Now we want to create the columns for the report. The columns should be sorted alphabetically. The size of the ColumnText field should be set to a size matching the field in the source table.

CREATE TABLE #Columns
(  ColumnIndex INT IDENTITY (0, 1),
   ColumnText VARCHAR(50)
)

Note that we don’t have to select the columns from source table again. Just use the pre aggregated

table!

INSERT INTO #Columns
    (
     ColumnText
    )
SELECT DISTINCT ColumnText
FROM #Aggregates (INDEX(IX_Aggregates), NOLOCK)
ORDER BY  ColumnText

Even here we can speed things up a little by creating an other covering index on the columns.

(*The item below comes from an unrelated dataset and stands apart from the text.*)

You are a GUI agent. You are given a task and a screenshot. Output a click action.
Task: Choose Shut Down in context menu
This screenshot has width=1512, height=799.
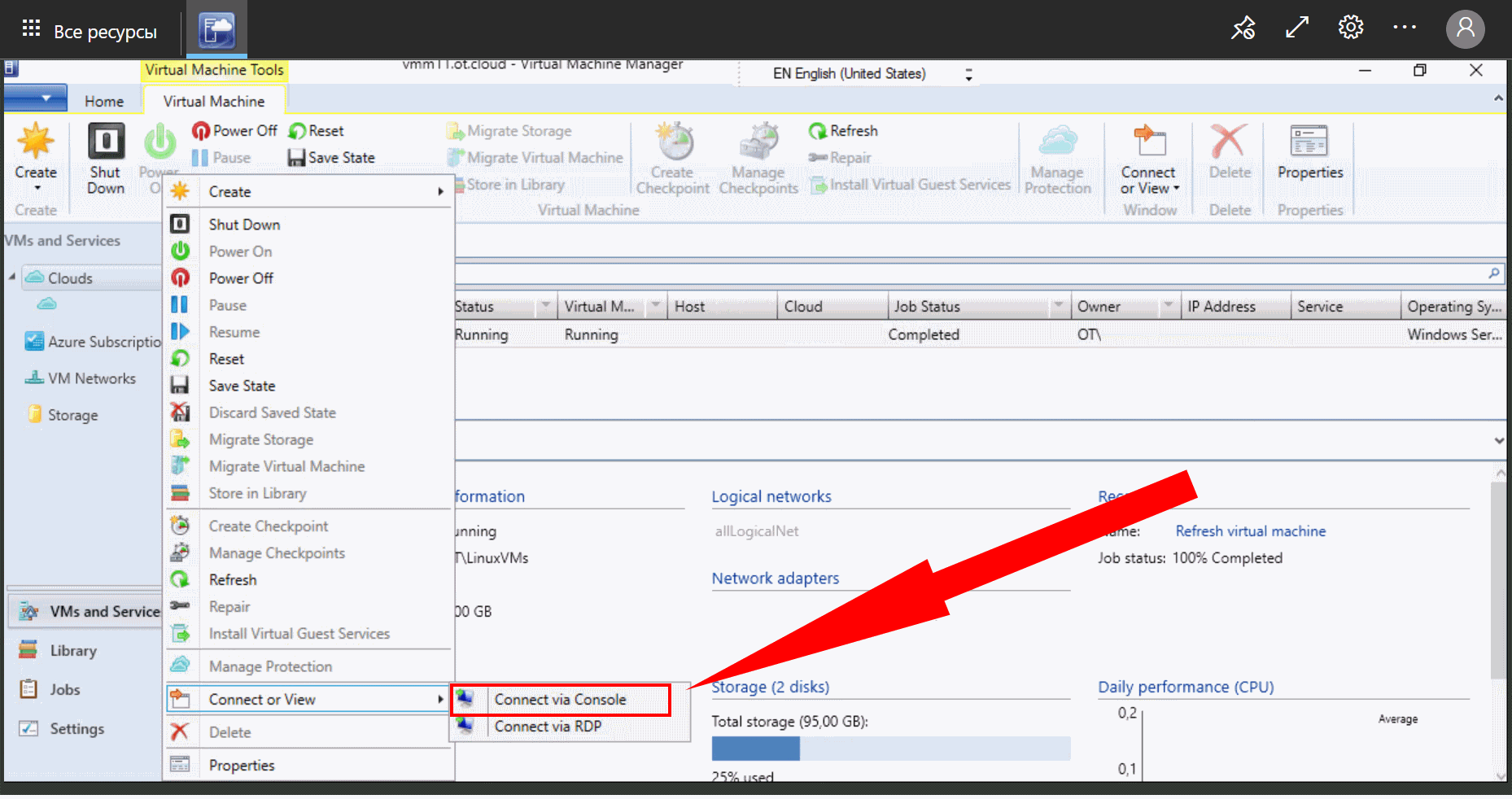[x=244, y=225]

CREATE UNIQUE INDEX IX_Columns ON #Columns (ColumnIndex, ColumnText)

Now create the rows for the report. There is yet no need to sort the rows. Also here, the size of the RowText field should be set to a size matching the field in the source table

CREATE TABLE #Rows
 (
  RowText VARCHAR(50)
 )
 

Again, select the columns from the pre aggregated data, not the source table.

INSERT INTO     #Rows
 (    RowText
)
SELECT DISTINCT RowText
FROM  #Aggregates (INDEX(IX_Aggregates), NOLOCK)

Again, we use a third covering index on the rows.

CREATE UNIQUE INDEX IX_Rows ON #Rows (RowText)

The algorithm for accomplish the pivot task is quite simple. Iterate through all columns, add them to the existing rows and append the data. What could be more simple? Well, we have to resort to dynamic SQL.

We will now work with the #Rows temporary table and dynamically add the columns.

Declare four variables. @ColumnIndex is the counter for the loop, @MaxColumnIndex is the number of columns retrieved, @ColumnText is for the name of each column and @SQL is the dynamically built string to execute for each column.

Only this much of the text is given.